Friday, April 26, 2024
History

Genocide Prevention by One Polish Condottiere

 

Rafał Gan Ganowicz (Source: Historia Do Rzeczy magazine/Krzysztof Wyrzykowski)

Gan Ganowicz’s dream of falling in battle against the Communists was never fulfilled. But he did prevent genocide in at least two places.

Genocide prevention is about neutralizing regimes and groups fostering mass murder through their ideologies and actions. In the West, most conceptualize genocide prevention in terms of education, lobbying, and humanitarian assistance. Recently, under the auspices of the US Holocaust Memorial Museum, prominent Americans even created a useful blueprint for genocide prevention. Hopefully, the new administration will pay heed. Meanwhile, people are dying and even the best “road map” can’t stop it fast enough. But I knew someone who did in Congo almost 50 years ago.

Rafał Gan Ganowicz (1932-2002) came from a Muslem Tartar family which found refugee in the Polish-Lithuanian Commonwealth in the 16th century, converted to Christianity, and served its adopted nation in every war and insurrection. Rafał was seven years old when Hitler and Stalin jointly invaded Poland. The Germans killed his mother during the siege of Warsaw in September 1939. When Rafał was 12, his father, an officer in the pro-Western clandestine Home Army, fell in the Warsaw Rising in August-September 1944. The boy also participated in the anti-Nazi struggle, fled from a German concentration camp, and hid until the arrival of the Soviets in January 1945. Afterwards, Rafał continued his affiliation with the pro-Western underground.

Enemy of humanity

According to Gan Ganowicz, with the Nazis annihilated, it was one’s duty to defeat the other enemy of humanity: the Communists. He resented the rapine and pillage of the Red Army, as well as the terror and violence of the Soviet secret police and its local Polish proxy. His clandestine team consisted often of war orphans like himself. They operated in Warsaw, which was destroyed in about 80%. At first, like under the Nazi occupation, Rafał’s youth secret outfit limited itself to propaganda. The boys and girls distributed underground leaflets, defaced Communist posters, and painted anti-Soviet graffiti. The Stalinist secret police began shooting at the Warsaw taggers. They fired back in night time engagements in an impenetrable sea of ruins.

Finally, in 1950, the secret police tracked Rafał down. Warned at the last second, he headed straight for the Warsaw train station. Clutching two guns, the eighteen year old freedom fighter hid under a train carriage and traveled undetected to Berlin. After having been vetted and quarantined for three years in Germany, US armed forces intelligence transferred Rafał to France. He attended a commando training course and, simultaneously, an officers school of the Free Polish Armed Forces in Exile. This was a joint clandestine operation of the US government and the émigré Polish government in London. Upon graduating, Rafał was commissioned second lieutenant in the Polish army and deployed with the US Army guard companies. He was slated to be parachuted into Soviet-occupied Poland during the apparently imminent liberation of central and eastern Europe. Alas, Operation Rollback never materialized. Following the ill-fated insurrection in Hungary in 1956, and the subsequent thaw in US-Soviet relations, the commando teams were disbanded. Undeterred, Rafał vowed to continue to fight the Communists as soon as the opportunity presented itself.

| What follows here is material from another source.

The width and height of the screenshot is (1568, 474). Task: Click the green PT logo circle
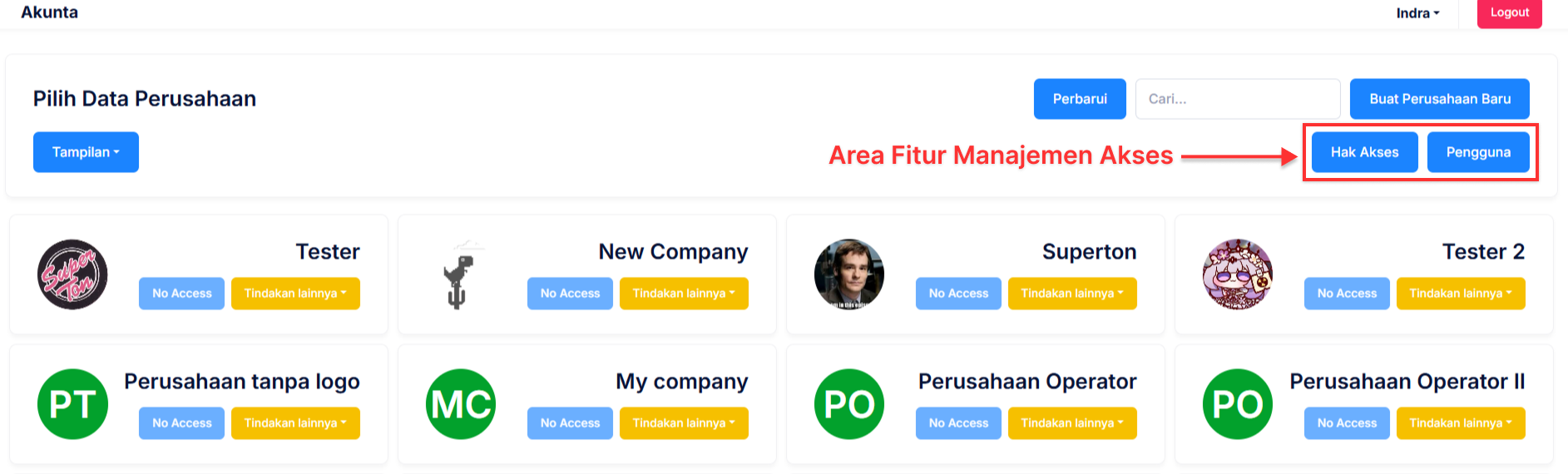(x=72, y=404)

The fence and guard tower at the Soviet forced labor camp Perm-36 100 km northeast of the city of Perm in Russia, part of the prison camp system operated by the Soviet Union in the Stalin era known as the GULag (Source: Wikimedia Commons/Gerald Praschl)

For the next few years, the ex-commando worked as a high school literature teacher in France. In 1965, having heard about the atrocities in the Congo, he volunteered to fight on the side of Moses Tschombe whose enemies were backed by the Kremlin. The conflict in the Congo stemmed from the sudden retreat of its colonial master, Belgium, and the concomitant collapse of law and order.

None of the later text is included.